Wednesday, October 16, 2013

Shooting with Heart or Head is often a camera choice


Stills vs Motion

When a still photographer photographs people they are able to quickly capture decisive moments. For the most part they are reacting to what is happening in front of the camera. Those who do it the best are good at anticipating a moment, but still the are reacting to how people are behaving in front of them. Most photographers are able to shoot from their heart because when something moves them they are able to capture it.

When a videographer captures something over time. They start rolling and then stop at some point. They cannot just react to a moment and turn the camera on. The videographer must think about what they want to capture and plan out their coverage.

The major difference with shooting stills [photographs] and motion [video] is shooting from their heads.

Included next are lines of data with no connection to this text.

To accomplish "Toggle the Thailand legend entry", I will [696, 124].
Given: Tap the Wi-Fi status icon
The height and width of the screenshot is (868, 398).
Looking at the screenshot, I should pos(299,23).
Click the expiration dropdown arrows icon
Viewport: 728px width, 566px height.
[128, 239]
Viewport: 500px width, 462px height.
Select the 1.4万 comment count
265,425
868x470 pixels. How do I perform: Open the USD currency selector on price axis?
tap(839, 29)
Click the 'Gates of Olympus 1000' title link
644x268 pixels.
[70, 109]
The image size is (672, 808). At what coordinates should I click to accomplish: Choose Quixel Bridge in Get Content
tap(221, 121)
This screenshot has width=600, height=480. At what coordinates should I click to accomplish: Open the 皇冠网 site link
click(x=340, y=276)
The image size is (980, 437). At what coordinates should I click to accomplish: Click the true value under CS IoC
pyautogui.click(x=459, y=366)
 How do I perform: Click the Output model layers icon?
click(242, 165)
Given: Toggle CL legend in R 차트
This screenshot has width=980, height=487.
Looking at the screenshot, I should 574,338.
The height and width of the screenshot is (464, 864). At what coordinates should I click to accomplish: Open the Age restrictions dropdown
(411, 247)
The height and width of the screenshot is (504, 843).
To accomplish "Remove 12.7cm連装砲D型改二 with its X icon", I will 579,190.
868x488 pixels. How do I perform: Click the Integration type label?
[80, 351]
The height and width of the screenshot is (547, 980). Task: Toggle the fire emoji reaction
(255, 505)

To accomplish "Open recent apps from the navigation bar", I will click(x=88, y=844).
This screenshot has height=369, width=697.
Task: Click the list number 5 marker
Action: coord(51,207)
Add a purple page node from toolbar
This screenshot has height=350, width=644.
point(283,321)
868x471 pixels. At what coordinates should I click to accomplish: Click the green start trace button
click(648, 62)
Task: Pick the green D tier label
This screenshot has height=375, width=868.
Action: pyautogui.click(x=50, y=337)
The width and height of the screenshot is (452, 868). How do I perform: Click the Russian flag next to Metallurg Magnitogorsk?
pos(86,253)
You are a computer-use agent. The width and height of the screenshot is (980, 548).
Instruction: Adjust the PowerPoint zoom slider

They cannot shoot from their heart. They must plan their shot more than the still photographer.


This is an example of a storyboard from the book Using Your Camcorder by Mandy Matson.

Every book on capturing motion will address the need to plan your shots list out before hand. You will find every one recommends storyboarding your shots so you have a good idea of what you are planning to get.

As far as just capturing daily life it is rare to get the same emotional content that a still photographer will capture because they cannot just react, they must plan their shots.

When filming for a movie they not only shoot to a storyboard they must create the emotion through the actors. As we know there is usually one angle that can improve the emotional moment than another. Many times the storyboard will have multiple camera angles to jump from to help make this work. They are filming Dumb and Dumber here in Atlanta. Take a look at some of the photos shot of the set by John Spink the AJC photographer here. You can see the same scene shot by John from what is two different places on the set. The reason he was able to do that, is they will redo the scene over and over for different camera angles or variations from the actors themselves.

When in the editing suite they are picking from multiple camera angles and different performances to then craft the scene.

As you can see to shoot video the head is how it is done and not reacting from the heart in the moment.

The one thing that video does have over stills for capture emotion is the sound. This is why a good amount of the evening news footage that is moving is often the interview where the human voice is what is conveying most of the emotion.

Television news knows the power of the still and use it all the time for major news events. Eddie Adams photograph from the Vietnam War of the officer shooting the prisoner is seen all the time on the news when they talk about the war. They had a film crew who caught the entire shooting, but it is the still image that capture the emotion even stronger or they would not be using it over the film.

I believe many of our iconic photographic images of people are where a photographer caught a microexpression. A microexpression is a brief, involuntary facial expression shown on the face of humans according to emotions experienced. They are very brief in duration, lasting only 1/25 to 1/15 of a second.

Most people do not seem to perceive microexpressions in themselves or others because they cannot freeze the moment to see it. You must slow a video down and look frame by frame to see them and running at full speed the average audience will not see them. This is why I think video has a more difficult time to capture emotions.

The Wizards Project was a research project at the University of California, San Francisco led by Paul Ekman and Maureen O'Sullivan that studied the ability of people to detect lies.

Truth Wizards use microexpressions, among many other cues, to determine if someone is being truthful. The Wizards Project has identified just over 50 people with this ability after testing nearly 20,000 people. So the research pretty much shows that in real time most people miss microexpressions.

For me the power of the photograph is if they capture the "Decisive Moment" then the truth telling makes this a powerful storytelling medium. The photograph can capture the storytelling moment that communicates emotion, because the audience will have time to see it and absorb the moment.

Video or Photograph?

I believe from all my experience that the best visual storytellers are using both their head and hearts.

The still photographer uses their head to plan to be in the right place at the right time. They are able to anticipate moments due to their knowledge of human behavior on a particular subject.

The videographer know how to craft a sequence that will pull on your heart as a package. From their experience they know what has moved their heart in the past.

My suggestion for those telling stories of life happening and not creating stories with actors, is to do like so many news outlets do when it comes to communication news events with a lot of emotion--use stills and the human voice to pull the audience in.